Food historian Octavia Fox talks about three of her favourite pieces in her collection.
Antonio Casadei was an Italian artist working in Hong Kong during the 60s and 70s. His name is now little known but you would have walked past his work on numerous occasions: the ceramic screens in Statue Square are his, as are the back-lit glass wall in the lobby of the St George’s Building and the public sculptures in Mei Foo Sun Chuen. I think he was a great ceramicist and he must have had a substantial kiln somewhere in Hong Kong to produce works like the chunky bas reliefs which once graced the lobbies of the Prince’s Building. I have two of his paintings, which my father bought when Casadei was selling art door to door – most probably on his arrival in 1962. These paintings must have been produced in Italy before his arrival but they are, for me, very much a part of that era in Hong Kong.

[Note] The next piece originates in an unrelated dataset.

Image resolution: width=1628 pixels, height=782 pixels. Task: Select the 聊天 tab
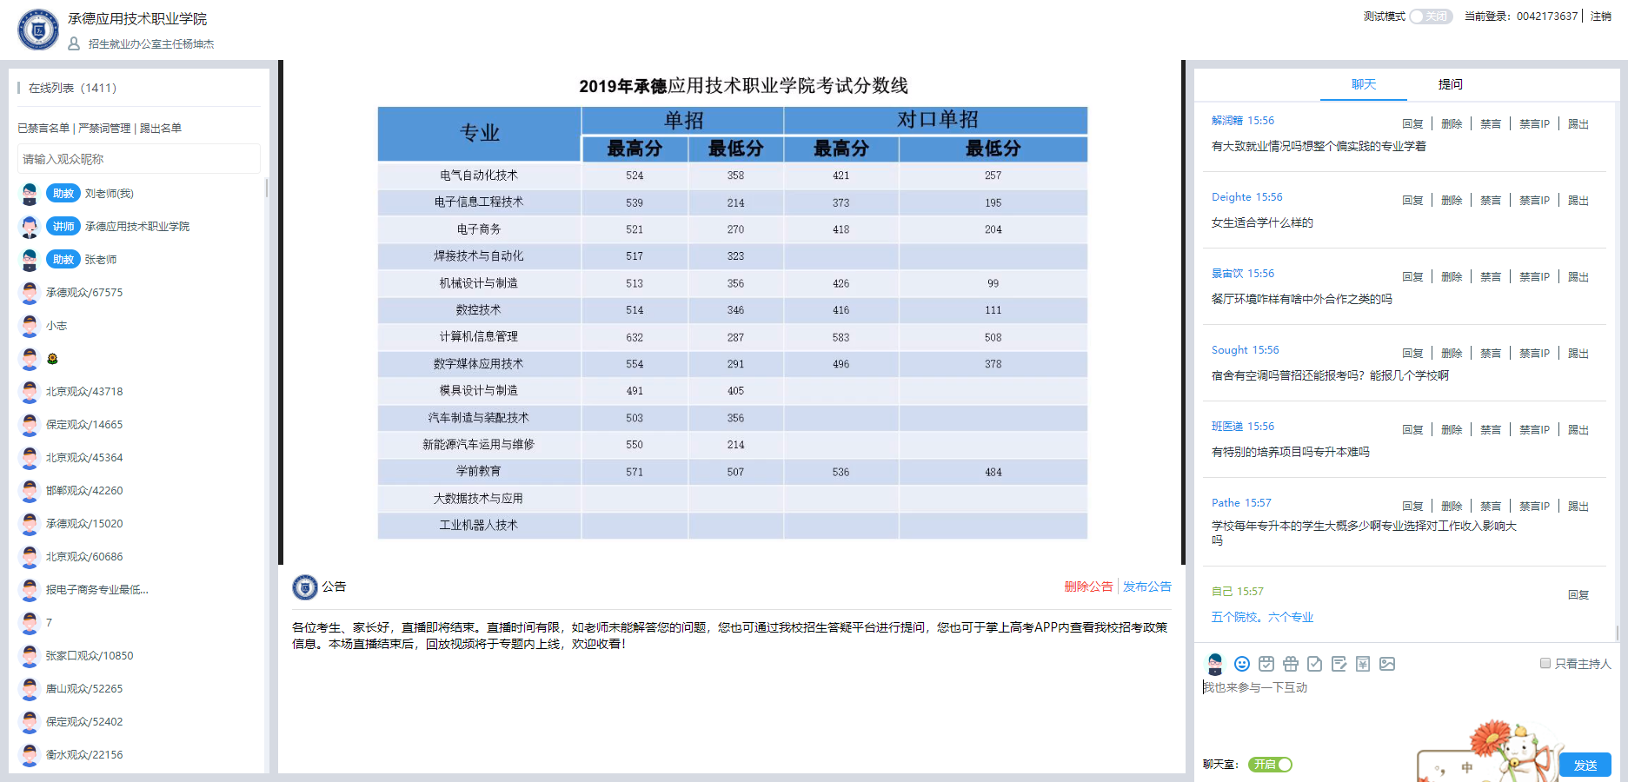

Eizō Katō was a Japanese landscape artist who worked in both Hong Kong and Japan. I think his day scenes are nothing special, wispy and hesitant in line and colour, but he painted a series of night scenes of the harbour and the West Lamma Channel which seem to be by a completely different calibre of artist. In these paintings boat lights and the distant buildings of Hong Kong are picked out in gold against a cobalt blue Peak and a moody obsidian grey sky. They capture the harbour as I remember it as a child, when you could sail after work from Queen’s Pier to Tseung Kwan O (Junk Bay) for a swim and then come home after dinner at Lei Yue Mun. It is difficult to gauge when these were painted but given his age (born 1906), the war years and the lack of advertising signs on the buildings, I would say 30s. There is a beautiful large work of this type in the Hong Kong Maritime Museum.
Arthur Hacker, artist, author and historian, would be known to any member of the Foreign Correspondents’ Club, where a model of his iconic anti-litter character Lap Sap Chung is proudly displayed. Hacker studied at the Royal College of Art in the 60s, was a contemporary of David Hockney, RB Kitaj and Patrick Caulfield, and came to Hong Kong in the early 70s to work for the Information Services Department. During the 70s and 80s his work was all over Hong Kong: on stamps, on posters and in the many books he produced on Hong Kong iconography. His work can be seen in Hacker’s Hong Kong, a book of his drawings which is an interesting historical document: people playing cricket under the Mao-emblazoned Bank of China Building, bar girls and US servicemen in Wan Chai during the Vietnam War, miniskirts and flared trousers; his drawings always told a story in the tradition of 18th-century caricaturists but as you get drawn into each scene, it’s easy to miss the brilliance of his draughtsmanship. His drawings are spare; with a few lines he is able to define a person’s volume or a martini glass. Yet these drawings are covered in a latticework of baroque curlicues which form beehive hairdos, waves lapping against junks or steam rising from a dim sum basket – somehow these two different parts to his style always form a harmonious whole.